Abstract

Hematite has a great potential as a photoanode for photoelectrochemical (PEC) water splitting by converting solar energy into hydrogen fuels, but the solar-to-hydrogen conversion efficiency of state-of-the-art hematite photoelectrodes are still far below the values required for practical hydrogen production. Here, we report a core-shell formation of gradient tantalum-doped hematite homojunction nanorods by combination of hydrothermal regrowth strategy and hybrid microwave annealing, which enhances the photocurrent density and reduces the turn-on voltage simultaneously. The unusual bi-functional effects originate from the passivation of the surface states and intrinsic built-in electric field by the homojunction formation. The additional driving force provided by the field can effectively suppress charge–carrier recombination both in the bulk and on the surface of hematite, especially at lower potentials. Moreover, the synthesized homojunction shows a remarkable synergy with NiFe(OH)_x cocatalyst with significant additional improvements of photocurrent density and cathodic shift of turn-on voltage.
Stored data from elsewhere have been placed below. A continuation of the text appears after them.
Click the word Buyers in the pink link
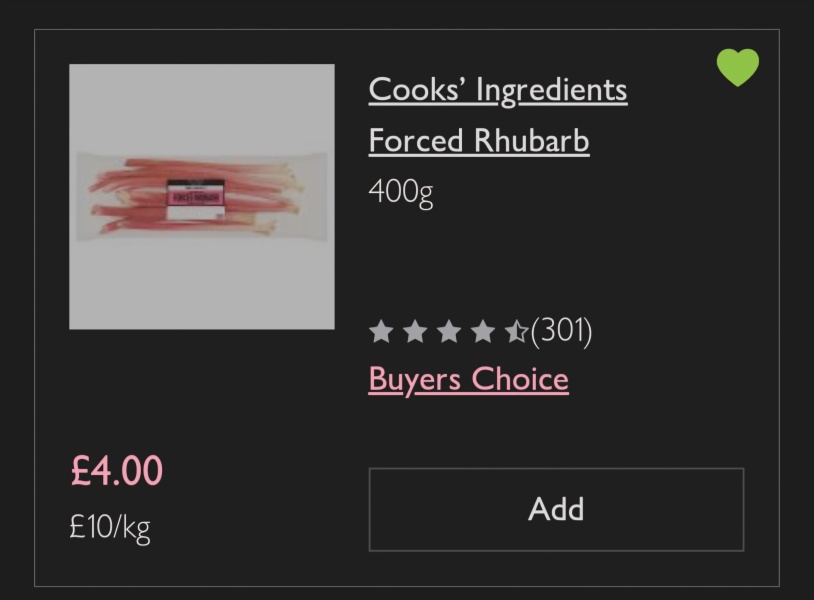 pyautogui.click(x=415, y=381)
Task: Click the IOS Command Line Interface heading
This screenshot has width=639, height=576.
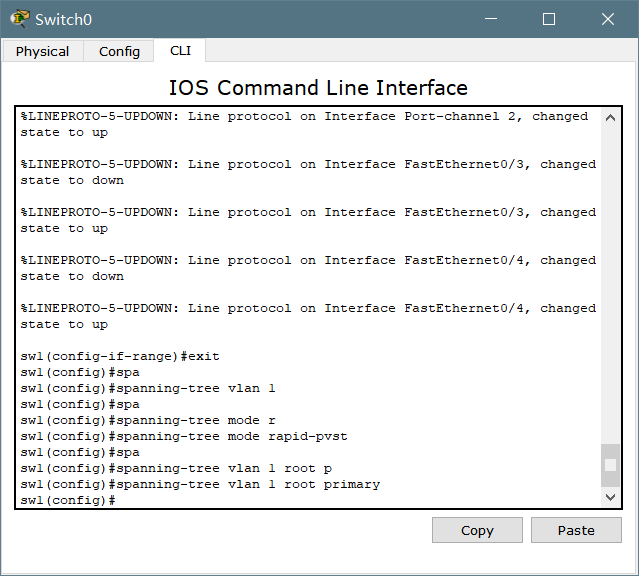Action: pyautogui.click(x=318, y=88)
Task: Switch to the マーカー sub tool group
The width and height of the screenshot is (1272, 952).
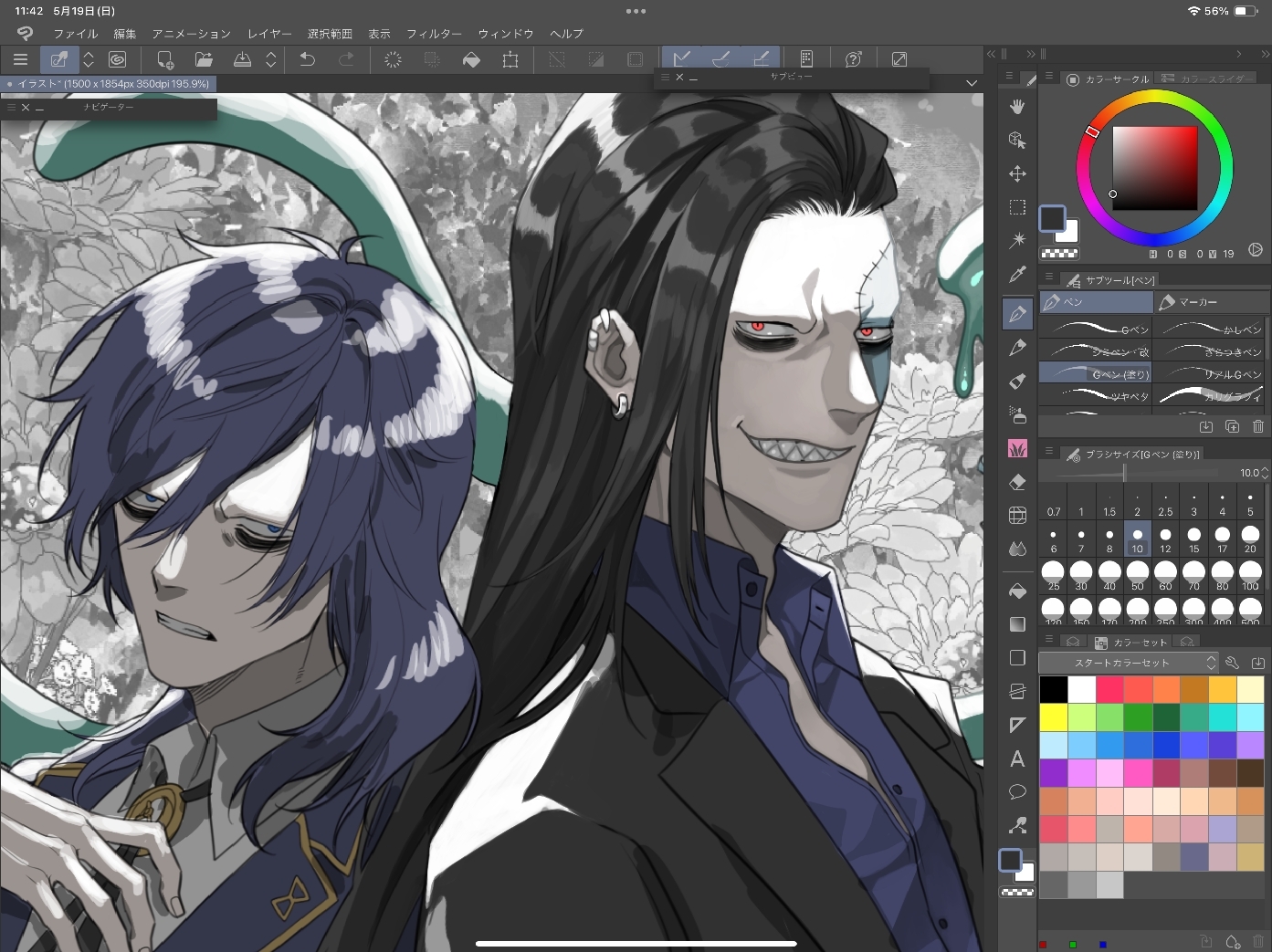Action: pos(1211,302)
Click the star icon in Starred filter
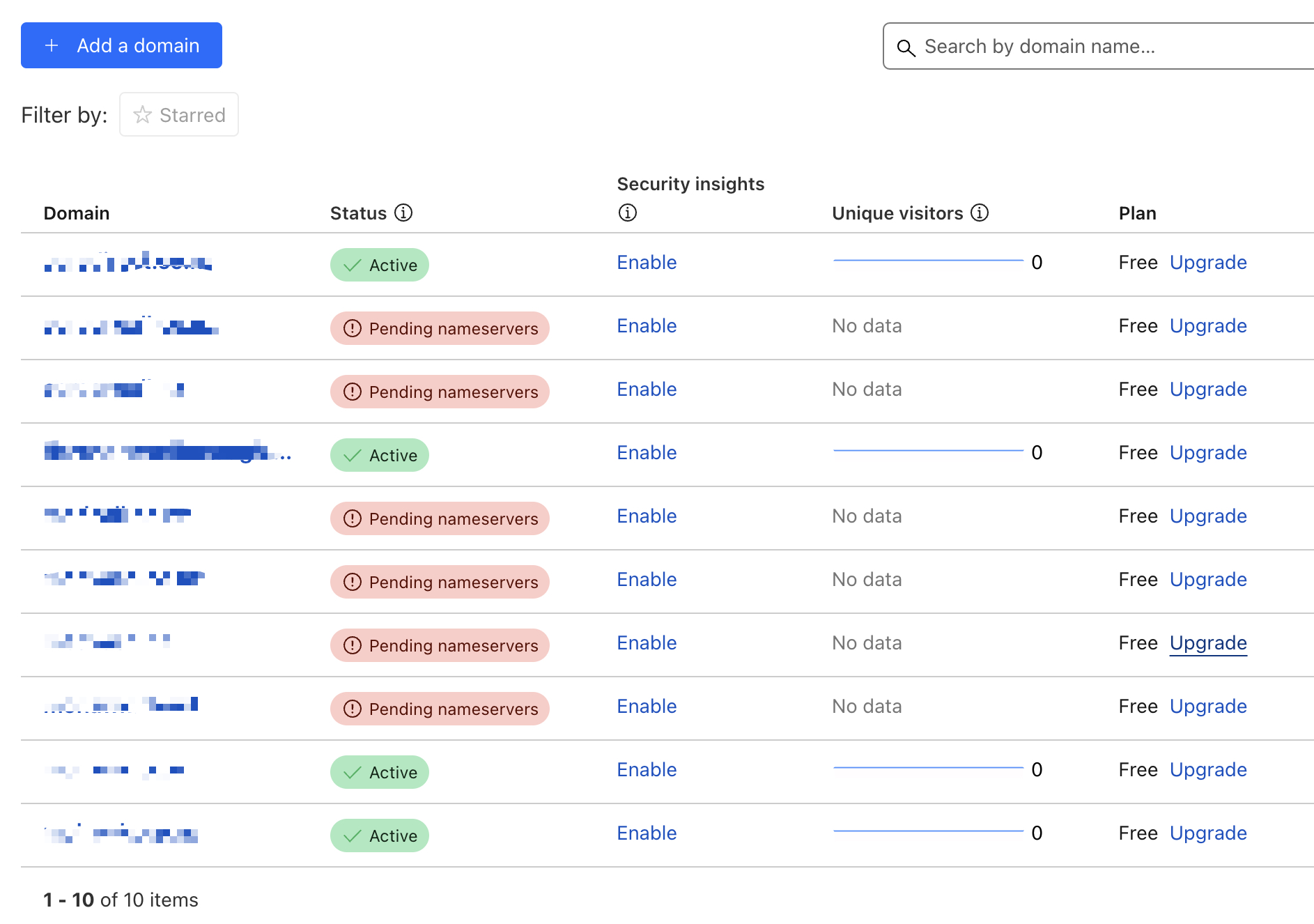This screenshot has width=1314, height=924. tap(143, 115)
The work has nicely demonstrated multiple collaborative strategies of gradient doping, homojunction formation, and cocatalyst modification, and the concept could shed light on designing and constructing the efficient nanostructures of semiconductor photoelectrodes in the field of solar energy conversion.

Solar-to-fuel conversion represents a renewable means to harvest sunlight, but the most efficient materials are often expensive or rare. Here, authors demonstrate gradient tantalum-doped hematite homojunctions as a method to improve photoelectrochemical water splitting performances.